TASK ITEM
From the entries below, reproduce exactly the lines from the one with "Expand the Benutzername dropdown arrow" through the one with "Screen dimensions: 1366x768", both included, without images.

↓

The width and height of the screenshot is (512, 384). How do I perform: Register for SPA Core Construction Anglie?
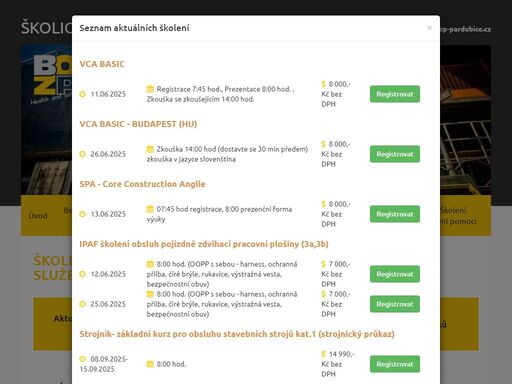click(395, 214)
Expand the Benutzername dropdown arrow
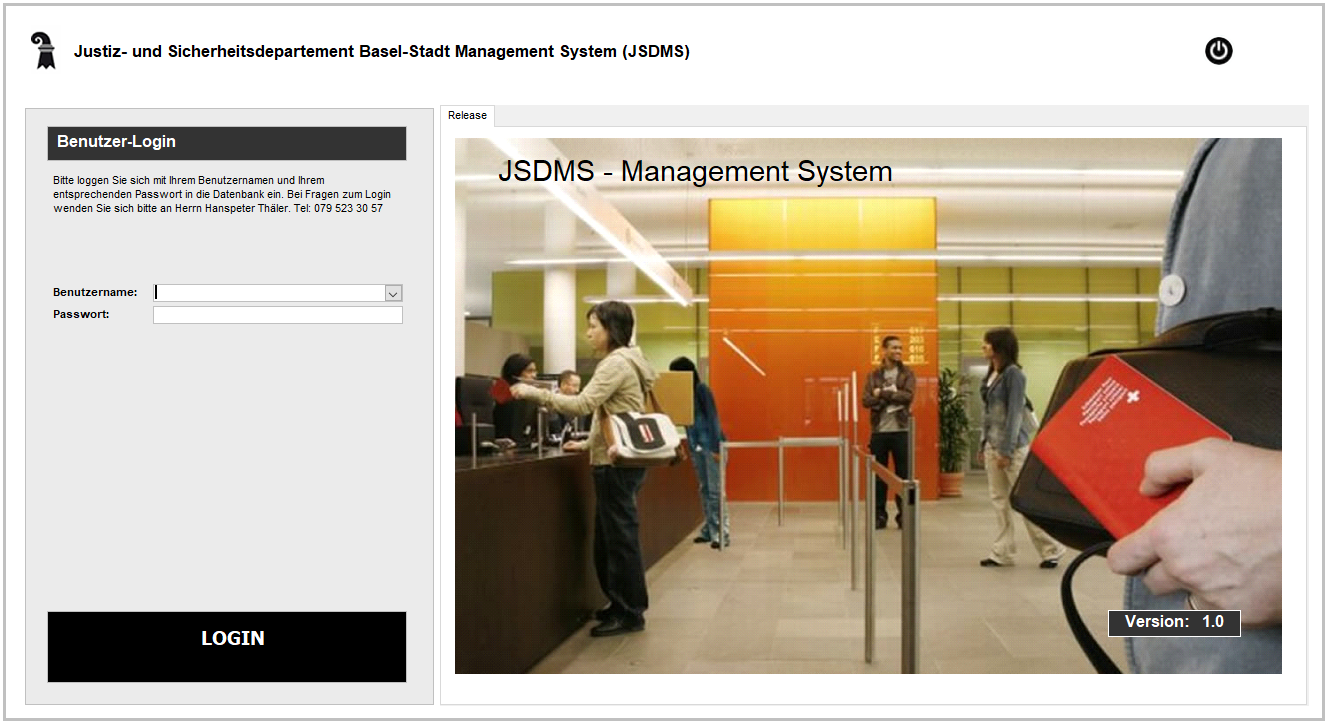This screenshot has height=727, width=1330. coord(393,293)
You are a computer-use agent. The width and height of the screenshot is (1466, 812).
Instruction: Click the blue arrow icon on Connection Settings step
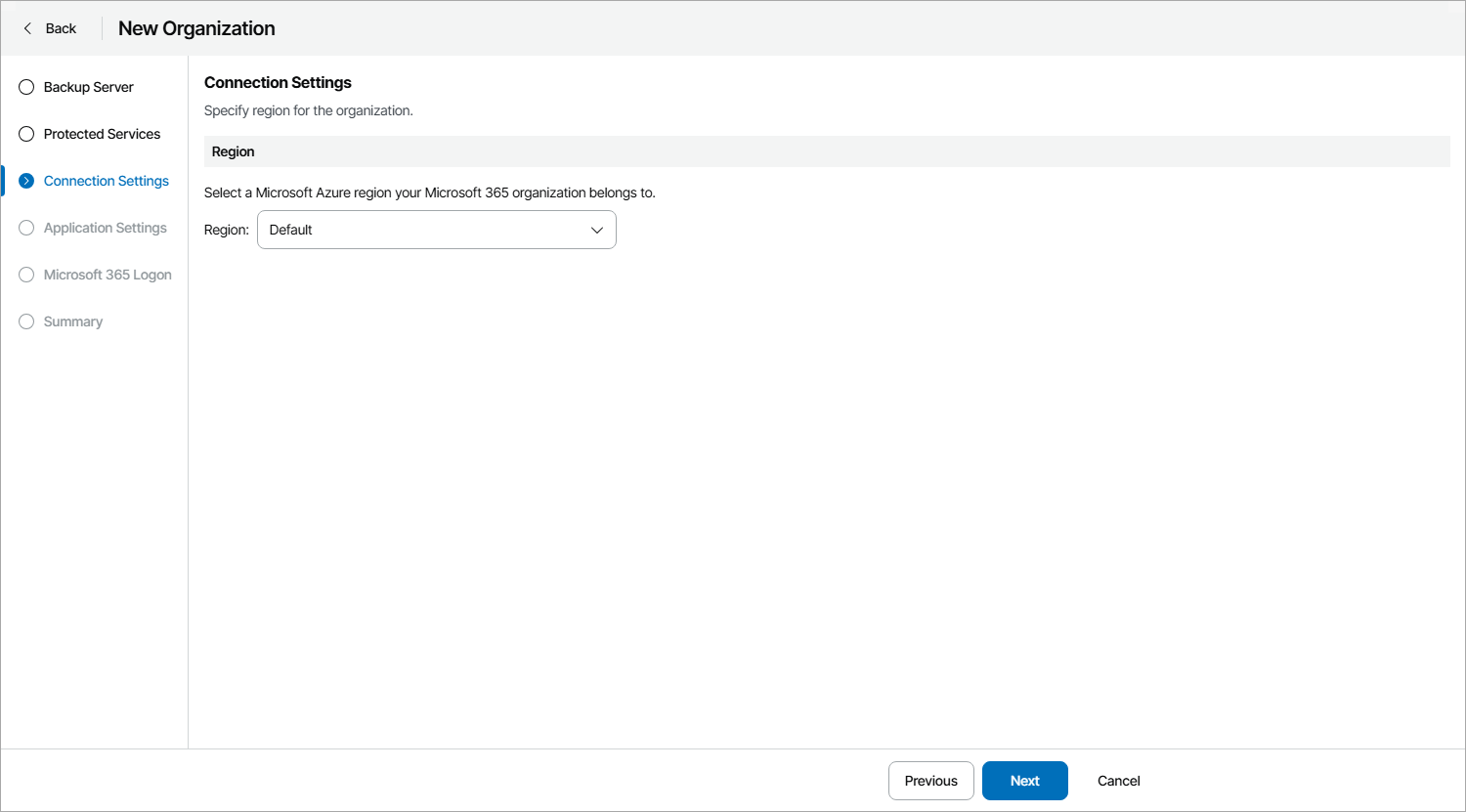(x=25, y=181)
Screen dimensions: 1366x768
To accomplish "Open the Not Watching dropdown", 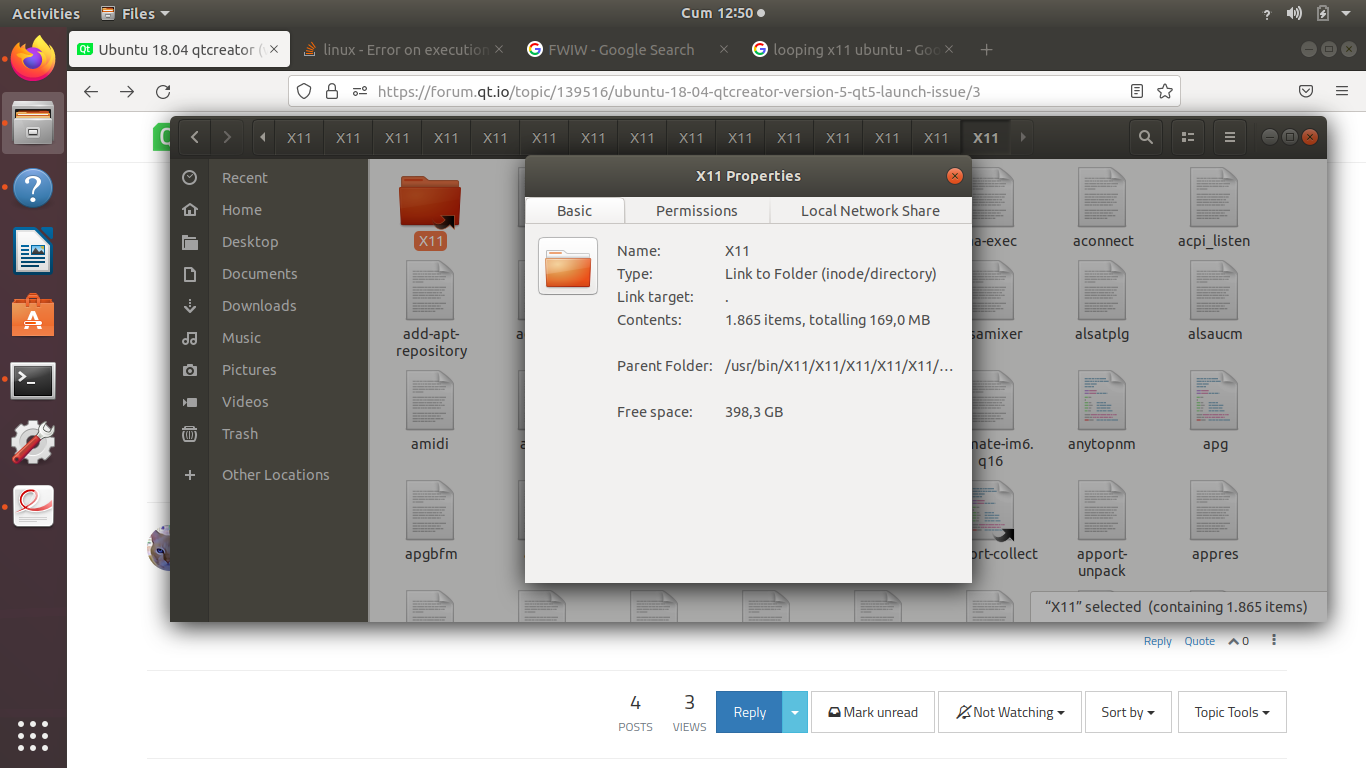I will point(1009,713).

↑

FINAL ANSWER
Expand the Benutzername dropdown arrow
This screenshot has height=727, width=1330. coord(393,293)
You are a computer-use agent. The width and height of the screenshot is (1466, 812).
Instruction: Click the blue arrow icon on Connection Settings step
(x=25, y=181)
Screen dimensions: 1366x768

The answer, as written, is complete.